After a few months in Early Access, the near-future global cold war turn-based espionage sim Sigma Theory: Global Cold War has fully released.
Sigma Theory: Global Cold War tells the story of a world on the brink of rapidly advancing, through what scientists call the Sigma Theory. This sparks a new global Cold War, as every country sets up divisions responsible for attempting to harness that power. A very curious setting, one that requires you to use your own imagination somewhat.
It's a micro-management heavy game, as you will be directing agents across the world to perform whatever actions you deem necessary to acquire more scientists. Get them to do a little recon and hack systems in a rival country, locate their scientists and so on. What's interesting is how you choose to do all of this.
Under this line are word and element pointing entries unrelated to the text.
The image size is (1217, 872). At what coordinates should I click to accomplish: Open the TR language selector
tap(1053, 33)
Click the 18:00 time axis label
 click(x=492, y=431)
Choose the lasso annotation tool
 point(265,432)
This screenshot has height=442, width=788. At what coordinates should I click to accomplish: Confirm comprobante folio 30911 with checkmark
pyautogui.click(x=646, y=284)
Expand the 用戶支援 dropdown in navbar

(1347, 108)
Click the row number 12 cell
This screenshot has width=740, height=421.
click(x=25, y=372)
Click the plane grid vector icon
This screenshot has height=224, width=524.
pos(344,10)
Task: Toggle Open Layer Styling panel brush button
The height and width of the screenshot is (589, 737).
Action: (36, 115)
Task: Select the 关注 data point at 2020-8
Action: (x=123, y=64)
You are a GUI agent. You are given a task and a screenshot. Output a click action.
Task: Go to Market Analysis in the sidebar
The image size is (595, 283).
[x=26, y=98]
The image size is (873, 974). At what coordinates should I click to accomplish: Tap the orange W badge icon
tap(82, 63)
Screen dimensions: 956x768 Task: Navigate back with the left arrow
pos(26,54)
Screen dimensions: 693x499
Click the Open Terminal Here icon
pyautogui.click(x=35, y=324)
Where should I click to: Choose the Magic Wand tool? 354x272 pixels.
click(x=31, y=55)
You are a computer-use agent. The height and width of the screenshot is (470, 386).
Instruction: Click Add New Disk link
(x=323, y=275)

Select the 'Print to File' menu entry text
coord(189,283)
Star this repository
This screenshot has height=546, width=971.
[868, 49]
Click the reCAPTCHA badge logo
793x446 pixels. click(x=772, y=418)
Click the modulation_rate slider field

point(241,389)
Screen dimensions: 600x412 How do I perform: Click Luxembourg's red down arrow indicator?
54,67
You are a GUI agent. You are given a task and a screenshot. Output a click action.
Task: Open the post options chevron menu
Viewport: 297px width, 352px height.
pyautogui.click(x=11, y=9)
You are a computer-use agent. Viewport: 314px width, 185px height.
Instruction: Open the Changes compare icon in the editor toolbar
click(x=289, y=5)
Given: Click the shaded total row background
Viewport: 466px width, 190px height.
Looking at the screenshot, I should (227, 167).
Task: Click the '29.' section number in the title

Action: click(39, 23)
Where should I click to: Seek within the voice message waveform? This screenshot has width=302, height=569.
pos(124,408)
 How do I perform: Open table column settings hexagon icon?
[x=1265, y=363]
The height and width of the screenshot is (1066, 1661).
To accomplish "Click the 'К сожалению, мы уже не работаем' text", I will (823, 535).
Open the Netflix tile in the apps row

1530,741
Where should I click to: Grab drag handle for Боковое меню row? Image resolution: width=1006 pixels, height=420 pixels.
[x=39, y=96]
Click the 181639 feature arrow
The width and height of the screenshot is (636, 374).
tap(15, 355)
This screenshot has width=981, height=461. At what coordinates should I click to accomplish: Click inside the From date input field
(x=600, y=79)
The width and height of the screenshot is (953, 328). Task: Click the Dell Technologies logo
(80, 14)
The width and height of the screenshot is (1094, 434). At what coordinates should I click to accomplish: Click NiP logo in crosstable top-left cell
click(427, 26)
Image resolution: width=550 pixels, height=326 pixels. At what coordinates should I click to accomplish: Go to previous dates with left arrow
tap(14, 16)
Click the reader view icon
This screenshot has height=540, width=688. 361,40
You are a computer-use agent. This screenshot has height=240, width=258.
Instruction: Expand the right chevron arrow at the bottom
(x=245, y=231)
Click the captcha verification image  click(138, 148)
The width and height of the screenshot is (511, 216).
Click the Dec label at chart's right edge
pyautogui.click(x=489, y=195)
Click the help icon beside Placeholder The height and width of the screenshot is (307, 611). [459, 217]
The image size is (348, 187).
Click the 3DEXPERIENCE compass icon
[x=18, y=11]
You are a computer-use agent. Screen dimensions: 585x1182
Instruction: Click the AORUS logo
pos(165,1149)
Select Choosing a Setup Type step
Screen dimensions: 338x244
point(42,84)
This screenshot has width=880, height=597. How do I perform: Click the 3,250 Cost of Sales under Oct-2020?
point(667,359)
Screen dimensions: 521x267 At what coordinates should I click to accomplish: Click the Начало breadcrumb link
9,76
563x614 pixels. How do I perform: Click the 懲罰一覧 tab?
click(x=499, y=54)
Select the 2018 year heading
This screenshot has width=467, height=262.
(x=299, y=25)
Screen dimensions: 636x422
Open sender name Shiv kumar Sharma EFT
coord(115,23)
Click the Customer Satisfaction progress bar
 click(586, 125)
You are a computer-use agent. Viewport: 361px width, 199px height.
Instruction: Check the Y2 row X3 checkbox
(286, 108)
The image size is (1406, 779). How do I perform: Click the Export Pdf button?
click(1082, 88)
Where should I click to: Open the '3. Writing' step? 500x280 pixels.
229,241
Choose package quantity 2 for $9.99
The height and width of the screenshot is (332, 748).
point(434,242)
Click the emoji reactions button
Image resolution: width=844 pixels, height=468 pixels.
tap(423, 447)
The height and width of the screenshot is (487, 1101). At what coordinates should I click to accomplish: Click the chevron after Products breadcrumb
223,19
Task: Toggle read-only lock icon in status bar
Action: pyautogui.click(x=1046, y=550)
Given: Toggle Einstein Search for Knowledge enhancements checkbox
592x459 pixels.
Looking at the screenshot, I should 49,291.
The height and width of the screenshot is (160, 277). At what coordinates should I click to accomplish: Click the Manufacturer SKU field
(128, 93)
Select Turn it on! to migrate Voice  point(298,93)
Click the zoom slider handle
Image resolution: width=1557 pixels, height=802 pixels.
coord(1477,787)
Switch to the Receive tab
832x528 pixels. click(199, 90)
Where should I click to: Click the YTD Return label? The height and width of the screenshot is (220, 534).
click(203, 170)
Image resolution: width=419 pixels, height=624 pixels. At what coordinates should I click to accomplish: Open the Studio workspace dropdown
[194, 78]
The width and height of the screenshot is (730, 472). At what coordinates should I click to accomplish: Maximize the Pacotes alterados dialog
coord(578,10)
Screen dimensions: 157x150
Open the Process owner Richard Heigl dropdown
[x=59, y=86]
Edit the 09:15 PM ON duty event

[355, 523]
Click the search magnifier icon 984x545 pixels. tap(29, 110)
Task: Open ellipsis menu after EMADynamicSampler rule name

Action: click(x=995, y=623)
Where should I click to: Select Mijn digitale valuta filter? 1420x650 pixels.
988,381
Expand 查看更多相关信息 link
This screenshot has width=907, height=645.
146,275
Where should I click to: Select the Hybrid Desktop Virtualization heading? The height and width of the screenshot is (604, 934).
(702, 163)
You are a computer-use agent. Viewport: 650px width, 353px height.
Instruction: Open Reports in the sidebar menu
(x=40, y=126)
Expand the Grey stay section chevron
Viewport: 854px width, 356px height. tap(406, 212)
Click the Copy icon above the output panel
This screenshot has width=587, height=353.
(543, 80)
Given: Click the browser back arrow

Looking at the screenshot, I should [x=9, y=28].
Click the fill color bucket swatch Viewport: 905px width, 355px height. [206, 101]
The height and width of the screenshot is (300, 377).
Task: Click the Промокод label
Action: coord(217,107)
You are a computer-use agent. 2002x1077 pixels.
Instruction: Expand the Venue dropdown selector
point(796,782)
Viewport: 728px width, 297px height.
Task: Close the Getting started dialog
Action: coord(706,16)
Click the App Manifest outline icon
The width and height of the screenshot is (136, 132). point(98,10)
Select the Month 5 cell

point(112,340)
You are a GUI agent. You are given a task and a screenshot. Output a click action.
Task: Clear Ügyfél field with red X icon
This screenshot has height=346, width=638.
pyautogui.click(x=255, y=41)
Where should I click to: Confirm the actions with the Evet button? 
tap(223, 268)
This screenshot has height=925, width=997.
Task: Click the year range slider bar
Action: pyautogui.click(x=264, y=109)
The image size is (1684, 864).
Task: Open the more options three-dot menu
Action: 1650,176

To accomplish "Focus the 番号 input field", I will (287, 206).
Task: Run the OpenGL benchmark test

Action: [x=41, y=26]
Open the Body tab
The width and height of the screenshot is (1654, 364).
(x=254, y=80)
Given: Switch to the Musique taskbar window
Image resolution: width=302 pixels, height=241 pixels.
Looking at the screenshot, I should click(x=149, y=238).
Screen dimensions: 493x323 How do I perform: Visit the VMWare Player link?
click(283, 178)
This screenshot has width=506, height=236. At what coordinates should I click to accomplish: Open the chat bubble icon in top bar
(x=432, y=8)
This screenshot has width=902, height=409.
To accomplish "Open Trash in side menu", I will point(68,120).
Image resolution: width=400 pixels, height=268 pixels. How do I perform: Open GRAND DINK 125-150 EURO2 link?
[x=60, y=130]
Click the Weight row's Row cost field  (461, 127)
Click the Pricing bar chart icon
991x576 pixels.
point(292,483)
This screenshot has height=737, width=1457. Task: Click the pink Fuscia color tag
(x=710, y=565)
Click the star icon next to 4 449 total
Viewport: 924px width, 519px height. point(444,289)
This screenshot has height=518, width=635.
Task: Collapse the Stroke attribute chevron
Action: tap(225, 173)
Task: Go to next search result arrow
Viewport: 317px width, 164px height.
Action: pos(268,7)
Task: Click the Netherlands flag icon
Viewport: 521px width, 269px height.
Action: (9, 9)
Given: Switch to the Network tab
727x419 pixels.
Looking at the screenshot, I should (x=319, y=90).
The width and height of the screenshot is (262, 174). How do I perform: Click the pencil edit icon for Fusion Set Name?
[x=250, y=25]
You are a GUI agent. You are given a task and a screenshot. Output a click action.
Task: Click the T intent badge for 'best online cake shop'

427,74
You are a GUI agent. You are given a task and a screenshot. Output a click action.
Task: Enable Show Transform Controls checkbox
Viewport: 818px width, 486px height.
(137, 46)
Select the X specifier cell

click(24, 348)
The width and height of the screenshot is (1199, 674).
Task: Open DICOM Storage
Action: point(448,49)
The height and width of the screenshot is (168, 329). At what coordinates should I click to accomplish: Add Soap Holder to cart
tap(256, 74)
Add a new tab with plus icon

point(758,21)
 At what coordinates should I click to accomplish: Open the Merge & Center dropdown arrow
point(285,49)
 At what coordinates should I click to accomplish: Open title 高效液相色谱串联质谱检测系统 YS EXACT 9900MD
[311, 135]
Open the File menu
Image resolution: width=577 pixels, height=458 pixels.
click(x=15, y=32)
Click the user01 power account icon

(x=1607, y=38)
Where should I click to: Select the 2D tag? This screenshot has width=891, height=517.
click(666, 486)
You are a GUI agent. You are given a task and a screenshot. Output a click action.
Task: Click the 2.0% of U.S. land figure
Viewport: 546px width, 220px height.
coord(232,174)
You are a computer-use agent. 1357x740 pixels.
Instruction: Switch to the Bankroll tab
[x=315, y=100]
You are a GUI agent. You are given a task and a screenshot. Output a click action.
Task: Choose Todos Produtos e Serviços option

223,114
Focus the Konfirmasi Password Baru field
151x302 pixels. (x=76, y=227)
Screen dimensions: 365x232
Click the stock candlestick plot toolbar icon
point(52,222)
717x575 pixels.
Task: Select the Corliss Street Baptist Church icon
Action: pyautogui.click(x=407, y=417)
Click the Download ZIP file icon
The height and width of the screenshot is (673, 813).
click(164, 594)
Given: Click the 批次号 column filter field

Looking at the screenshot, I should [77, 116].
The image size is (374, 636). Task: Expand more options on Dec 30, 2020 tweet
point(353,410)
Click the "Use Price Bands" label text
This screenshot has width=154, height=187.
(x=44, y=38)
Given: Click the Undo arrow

When hacking for example, you can do it from your own country with support of your networks to improve your chances but being discovered can have grave consequences. You could also hack a country, from inside a different country to not arouse suspicion for your own but it won't be as effective.
- Turn-based espionage: Use your special agents to dominate the world. Seduction, blackmail, manipulation, industrial espionage… Every low blow is both permitted and encouraged.
- Dynamic narrative: Develop and manage your relations with over 100 NPCs: lobbies, armed groups, politicians… Alliance, deception or assassination, you choose.
- Field operations: Direct the kidnapping of your targets during gripping pursuits through the world’s greatest cities. Discretion or direct confrontation, your agent’s life is in your hands.
You do all this while working against a Doomsday clock, which gets worse as tensions grow and can result in global nuclear war. Hopefully before that though, you manage to gather enough scientists to research the ultimate world-winning tech.
I decided to focus a lot on one country during my last play-through, investigating our contact there to dig up dirt on them. I managed to find out that they had falsified their qualifications and so I passed it along to their government to increase my relations with them. Weirdly though, they were kept in their post so I continued digging to find…a sex tap! Oh my. I decided to present this information to the contact, where they of course denied it but this appeared to improve my ability to get their cooperation and give me access to some of their research. It's dirty work, but someone has to do it.
Your agents need the right abilities to do the right job as well, which is where some of the micro-management comes in. You will be constantly switching them around to different countries, based on what scientists you're trying to pinch.
Actually extracting a scientist you've managed to sway over to your side is quite interesting too. Sigma Theory: Global Cold War is all about constant decision making, weighing up the pros and cons and here is where it can end up being a little exciting. Your agent constantly presents dilemmas, asking you on how to best proceed. At one point I hijacked a bus, which got me further and faster but the alert level was raised substantially as a result.
Making a few wrong decisions can lead your agent into a corner, with very little hope of survival. Although, you do have the choice to surrender if things go really awry and possibly secure their release later.
One part I didn't like was your spouse popping up here and there, in a game where you're sending agents around the world to do dirty work in a game full of espionage it felt like a really weird feature to put in. It didn't really make much sense or add much to the gameplay at all either.
A good setting, nice visuals, a very clean and clear interface so you know exactly what's going on. Really slow pacing, but lots of interesting little ideas placed around it to keep you clicking around and constantly making decisions to advance your Sigma research. There's a clear lack of depth to Sigma Theory overall though, all the options are a bit too simple which doesn't make it particularly interesting once you've played it through.